** Information given follows **

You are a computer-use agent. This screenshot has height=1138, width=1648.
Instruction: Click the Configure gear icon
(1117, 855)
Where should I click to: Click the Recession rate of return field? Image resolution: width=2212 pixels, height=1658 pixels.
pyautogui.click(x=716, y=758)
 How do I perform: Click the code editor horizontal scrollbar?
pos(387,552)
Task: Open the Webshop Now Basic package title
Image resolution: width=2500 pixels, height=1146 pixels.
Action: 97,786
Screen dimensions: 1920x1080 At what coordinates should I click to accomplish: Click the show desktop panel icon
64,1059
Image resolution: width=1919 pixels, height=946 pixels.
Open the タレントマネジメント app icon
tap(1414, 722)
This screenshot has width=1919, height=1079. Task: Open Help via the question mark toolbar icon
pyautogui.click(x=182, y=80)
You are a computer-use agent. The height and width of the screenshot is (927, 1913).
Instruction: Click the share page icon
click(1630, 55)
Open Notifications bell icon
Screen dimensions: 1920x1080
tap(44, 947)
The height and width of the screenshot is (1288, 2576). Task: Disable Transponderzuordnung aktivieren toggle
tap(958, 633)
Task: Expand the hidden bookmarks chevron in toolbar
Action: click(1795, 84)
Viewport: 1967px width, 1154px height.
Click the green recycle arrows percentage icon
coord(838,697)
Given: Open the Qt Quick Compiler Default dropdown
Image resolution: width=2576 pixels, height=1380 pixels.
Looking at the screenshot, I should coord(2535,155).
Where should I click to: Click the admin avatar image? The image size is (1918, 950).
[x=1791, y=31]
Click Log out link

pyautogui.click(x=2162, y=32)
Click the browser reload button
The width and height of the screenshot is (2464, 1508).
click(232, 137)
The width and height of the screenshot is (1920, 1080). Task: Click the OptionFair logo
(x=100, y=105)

** End of Information given **

**What this task involves:** Copy out, from the data above, every line holding the word "agent".

**Final answer:**
You are a computer-use agent. This screenshot has height=1138, width=1648.
You are a computer-use agent. The height and width of the screenshot is (927, 1913).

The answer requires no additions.